[PATCH 11/13] writeback: scale down max throttle bandwidth on concurrent dirtiers

All of lore.kernel.org
 help / color / mirror / Atom feed

From: Wu Fengguang <fengguang.wu@intel.com>
To: Andrew Morton <akpm@linux-foundation.org>
Cc: "Theodore Ts'o" <tytso@mit.edu>, Wu Fengguang <fengguang.wu@intel.com>
Cc: Dave Chinner <david@fromorbit.com>
Cc: Jan Kara <jack@suse.cz>
Cc: Peter Zijlstra <a.p.zijlstra@chello.nl>
Cc: Mel Gorman <mel@csn.ul.ie>
Cc: Rik van Riel <riel@redhat.com>
Cc: KOSAKI Motohiro <kosaki.motohiro@jp.fujitsu.com>
Cc: Chris Mason <chris.mason@oracle.com>
Cc: Christoph Hellwig <hch@lst.de>
Cc: linux-mm <linux-mm@kvack.org>
Cc: <linux-fsdevel@vger.kernel.org>
Cc: LKML <linux-kernel@vger.kernel.org>
Subject: [PATCH 11/13] writeback: scale down max throttle bandwidth on concurrent dirtiers
Date: Wed, 17 Nov 2010 11:58:32 +0800	[thread overview]
Message-ID: <20101117035906.702620674@intel.com> (raw)

Andrew,
References: <20101117035821.000579293@intel.com>
Content-Disposition: inline; filename=writeback-adaptive-throttle-bandwidth.patch

This will noticeably reduce the fluctuaions of pause time when there are
100+ concurrent dirtiers.

The more parallel dirtiers (1 dirtier => 4 dirtiers), the smaller
bandwidth each dirtier will share (bdi_bandwidth => bdi_bandwidth/4),
the less gap to the dirty limit ((C-A) => (C-B)), the less stable the
pause time will be (given the same fluctuation of bdi_dirty).

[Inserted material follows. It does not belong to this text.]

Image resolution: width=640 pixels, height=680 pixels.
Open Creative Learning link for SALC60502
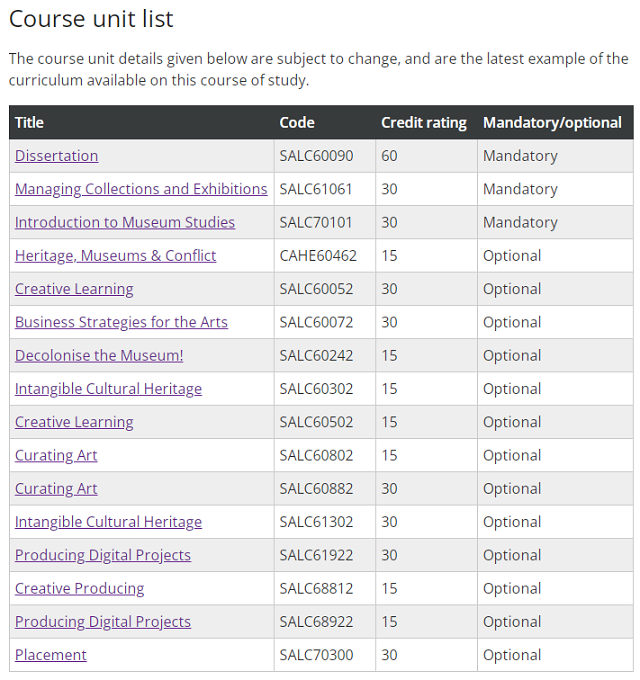point(74,422)
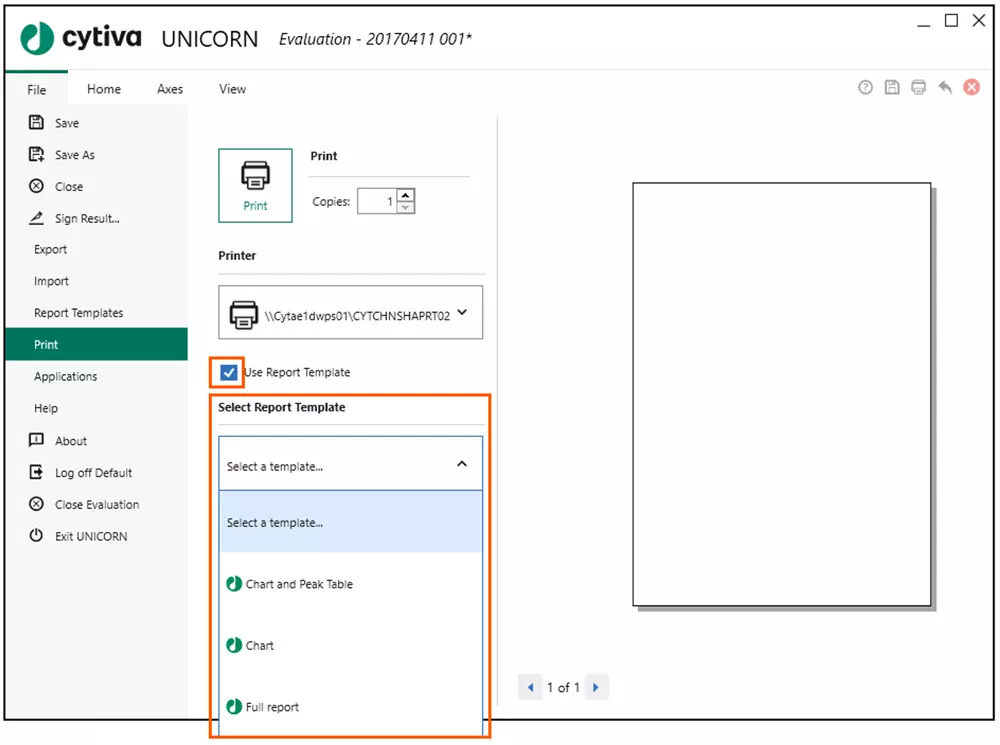
Task: Click the red close evaluation icon
Action: coord(971,88)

For example, if A drifts to A', its pause time may drift from 5ms to
6ms, while B to B' may drift from 50ms to 90ms.  It's much larger
fluctuations in relative ratio as well as absolute time.

Fig.1 before patch, gap (C-B) is too low to get smooth pause time

throttle_bandwidth_A = bdi_bandwidth .........o
                                              | o <= A'
                                              |   o
                                              |     o
                                              |       o
                                              |         o
throttle_bandwidth_B = bdi_bandwidth / 4 .....|...........o
                                              |           | o <= B'
----------------------------------------------+-----------+---o
                                              A           B   C

The solution is to lower the slope of the throttle line accordingly,
which makes B stabilize at some point more far away from C.

Fig.2 after patch

throttle_bandwidth_A = bdi_bandwidth .........o
                                              | o <= A'
                                              |   o
                                              |     o
    lowered max throttle bandwidth for B ===> *       o
                                              |   *     o
throttle_bandwidth_B = bdi_bandwidth / 4 .............*   o
                                              |       |   * o
----------------------------------------------+-------+-------o
                                              A       B       C

Note that C is actually different points for 1-dirty and 4-dirtiers
cases, but for easy graphing, we move them together.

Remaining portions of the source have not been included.